PROVIDED TEXT:
-*-
# Spire Point Jig Heads



## steelhead (Nov 10, 2008)

Considering buying the Spire Point Jig Head mold to pour some pomp jigs since it looks similar to the to older bullet style Herters mold. I like the action of the Hertes style. If someone uses the spire point for pomps, plz provide some feedback. Also, if someone has the older bullet style Herters mold they want to sell ... PM me. thanx


----------



## venatordesqualus (Sep 27, 2013)

Have used the spire point for years, works very well for me.


----------



## steelhead (Nov 10, 2008)

Thanx for feedback ... I just purchased an erie jig mold (3/8 oz and 1/2 oz) online. I like this style off the beach. I'll give the erie a shot off the pier this year. I'm gonna purchase the spire-point mold since it's similar to the Herters' bullet head jig.


----------



## flounder1156 (Jul 9, 2009)

steelhead said:


> Thanx for feedback ... I just purchased an erie jig mold (3/8 oz and 1/2 oz) online. I like this style off the beach. I'll give the erie a shot off the pier this year. I'm gonna purchase the spire-point mold since it's similar to the Herters' bullet head jig.
-*-
RECORDS SUPPLIED:
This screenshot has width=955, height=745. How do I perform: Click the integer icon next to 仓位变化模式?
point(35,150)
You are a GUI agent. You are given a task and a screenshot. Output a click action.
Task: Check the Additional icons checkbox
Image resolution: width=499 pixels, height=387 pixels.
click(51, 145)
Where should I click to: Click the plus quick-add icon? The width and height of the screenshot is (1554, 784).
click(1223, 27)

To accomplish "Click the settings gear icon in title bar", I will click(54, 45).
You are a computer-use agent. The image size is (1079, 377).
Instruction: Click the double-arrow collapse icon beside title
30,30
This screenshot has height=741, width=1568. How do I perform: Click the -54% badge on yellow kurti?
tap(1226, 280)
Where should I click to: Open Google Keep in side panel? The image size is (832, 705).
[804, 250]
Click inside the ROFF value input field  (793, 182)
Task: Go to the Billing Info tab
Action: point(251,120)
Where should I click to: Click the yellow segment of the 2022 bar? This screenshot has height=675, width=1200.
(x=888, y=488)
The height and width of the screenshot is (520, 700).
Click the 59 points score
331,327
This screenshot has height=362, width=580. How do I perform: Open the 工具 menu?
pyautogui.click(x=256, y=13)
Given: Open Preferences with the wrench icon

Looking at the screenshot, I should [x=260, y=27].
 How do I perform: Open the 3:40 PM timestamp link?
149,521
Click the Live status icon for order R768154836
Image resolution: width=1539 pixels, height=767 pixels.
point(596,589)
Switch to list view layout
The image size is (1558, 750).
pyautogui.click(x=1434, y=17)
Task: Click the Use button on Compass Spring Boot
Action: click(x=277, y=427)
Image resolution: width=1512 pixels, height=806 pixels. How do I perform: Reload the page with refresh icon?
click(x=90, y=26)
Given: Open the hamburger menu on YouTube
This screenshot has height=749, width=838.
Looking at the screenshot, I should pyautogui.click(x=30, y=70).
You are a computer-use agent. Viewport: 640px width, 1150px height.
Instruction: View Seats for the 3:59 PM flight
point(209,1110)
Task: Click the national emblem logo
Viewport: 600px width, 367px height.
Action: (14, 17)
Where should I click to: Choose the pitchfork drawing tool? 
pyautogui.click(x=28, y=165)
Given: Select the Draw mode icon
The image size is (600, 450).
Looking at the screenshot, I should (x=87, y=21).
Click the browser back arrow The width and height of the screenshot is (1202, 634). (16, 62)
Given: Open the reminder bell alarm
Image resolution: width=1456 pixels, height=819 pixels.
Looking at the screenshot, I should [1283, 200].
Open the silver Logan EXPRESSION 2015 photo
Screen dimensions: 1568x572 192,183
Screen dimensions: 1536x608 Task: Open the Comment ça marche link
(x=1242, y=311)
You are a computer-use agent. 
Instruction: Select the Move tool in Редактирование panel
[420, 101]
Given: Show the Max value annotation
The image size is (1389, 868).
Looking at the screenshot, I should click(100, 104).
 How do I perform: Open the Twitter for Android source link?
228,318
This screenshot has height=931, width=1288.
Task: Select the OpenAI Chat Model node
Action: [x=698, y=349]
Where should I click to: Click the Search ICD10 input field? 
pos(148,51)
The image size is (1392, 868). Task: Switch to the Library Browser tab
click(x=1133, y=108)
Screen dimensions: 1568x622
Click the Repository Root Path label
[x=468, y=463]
-*-
DO THIS: Pick up the forum thread about Spire Point jig heads where it stops and extend it by a few more posts.

THE REPLY:
Steel head....we pour the Herters bullet head style jig head, as well as the spearhead in 3/8 and 1/2 oz. for pompano or surf fishing. The egghead style and football style are popular sellers. My preference is the egghead style in the 3/8 oz. on calm days, and 1/2-3/4 oz. on days when the surf is large. 
I do not think one is better than the other as all these styles will work when the pompano are running. Same for other fish.....redfish, blues , flounder, lady fish hardtails and even whiting.


----------



## steelhead (Nov 10, 2008)

I hear ya ... I like the spear-head. I poured a bunch last year and they have a great action when jigging vertically. Egg heads are more "castable". But, I really like the flat head from the pier. It sinks fast, and due to its profile, it enters the water in a cleaner manner. It's my favorite jig when I'm using my thumb-burner. 

What do you sell your unpainted herters jigs for?? Do you have a web site??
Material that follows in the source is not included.